Si Drive est connu pour sa photographie, et pour avoir projeté Ryan Gosling plus haut encore dans notre imaginaire collectif, le film est également marquant pour sa bande sonore. Le morceau de Kavinsky, en ouverture, lui restera probablement lié à jamais. Mais le film se clôt sur un autre morceau tout aussi puissant, de College & Electric Youth, A Real Hero.

Dans une ultime scène de conduite dans les rues de LA, les paroles professent une conclusion qui, au regard de notre analyse, prend tout son sens.

« … Back against the wall and odds
With the strength of a will and a cause
Your pursuits are called outstanding
You’re emotionally complex

Against the grain of dystopic claims
Not the thoughts your actions entertain
And you have proved to be

A real human being and a real hero… »

Le Driver a beau être un personnage fictif, il apparaît comme un véritable être humain : une entité complexe de visages contradictoires, de sentiments troubles, d’émotions indéterminées. Il est un vrai héros parce qu’il est un héros vrai, réaliste, inégal et hétérogène.

Pour appréhender le personnage principal dans sa totalité, on doit à notre tour dépasser les frontières du modèle traditionnel pour mieux les redéfinir.

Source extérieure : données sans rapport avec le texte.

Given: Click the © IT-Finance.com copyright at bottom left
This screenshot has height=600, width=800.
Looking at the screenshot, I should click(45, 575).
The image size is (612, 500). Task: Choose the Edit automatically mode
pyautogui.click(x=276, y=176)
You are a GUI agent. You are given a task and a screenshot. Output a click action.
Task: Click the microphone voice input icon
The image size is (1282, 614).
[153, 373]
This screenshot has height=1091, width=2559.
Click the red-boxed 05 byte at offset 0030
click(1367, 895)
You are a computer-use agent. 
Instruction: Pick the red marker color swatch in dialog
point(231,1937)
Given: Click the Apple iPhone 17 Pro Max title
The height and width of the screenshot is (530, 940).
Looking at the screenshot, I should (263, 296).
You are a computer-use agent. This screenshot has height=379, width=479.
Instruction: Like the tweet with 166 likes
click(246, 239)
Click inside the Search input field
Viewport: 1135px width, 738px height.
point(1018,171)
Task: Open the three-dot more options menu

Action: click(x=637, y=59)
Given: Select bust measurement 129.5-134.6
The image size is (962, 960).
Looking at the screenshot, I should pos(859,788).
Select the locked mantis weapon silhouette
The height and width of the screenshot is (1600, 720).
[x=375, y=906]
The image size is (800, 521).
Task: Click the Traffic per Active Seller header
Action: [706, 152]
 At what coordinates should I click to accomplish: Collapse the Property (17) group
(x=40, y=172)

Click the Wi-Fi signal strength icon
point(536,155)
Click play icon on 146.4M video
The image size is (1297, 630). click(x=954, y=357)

Le Driver est bien un héros, le héros de cette histoire, mais il est un héros singulier. Il n’est pas qu’un héros, au sens où la fusion de toutes ses facettes ne se coagule pas en un statut héroïque. Au contraire, et comme dans les paroles de la chanson, il est éminemment humain, il est d’abord humain, parce qu’il laisse apparaître et impose d’être appréhendé dans sa complexité, dans sa multiplicité indéfinie et hétéroclite. 

Notes :

Toutes les images sont tirées deu film Drive . Crédits : Bold Films. Tous droits réservés.
L’affiche est tirée du site suivant : Moviepostershop

1 VILLENEUVE, D. Blade Runner 2049. Burbank : Warner Bros. 2017.
2 Si le Cyborg est principalement connu pour sa fusion d’artefacts techniques au corps biologie naturel, nous nous intéresserons ici à une dimension plus socio-politique du cyborg qu’explore Donna Haraway dans ses nombreux ouvrages, considérant cette figure comme hybridant les catégories habituellement distinctes, faisant ainsi exploser les binarités. HARAWAY, D. « A Cyborg Manifesto: Science, Technology and Socialist-Feminism in the 1980’s », Socialist Review, n° 80, 1985.
3 WINDING REFN, N. Drive. Los Angeles : Bold Films. 2011.
4 Au sens de « le réduire à sa plus simple essence », « le concentrer sous une seule facette dominante ».
5 Pour rappeler de manière synthétique les modalités de ce paradigme : l’identification habituelle consisterait à placer l’individu évalué dans une catégorie déjà construite, à lui faire correspondre un rôle, un statut ou une identité pré-conçu.
6 VERHOEVEN, P. RoboCop. Los Angeles : Orion Pictures. 1987.
7 HARAWAY, D. « A Cyborg Manifesto: Science, Technology and Socialist-Feminism in the 1980’s », Socialist Review, n° 80, 1985.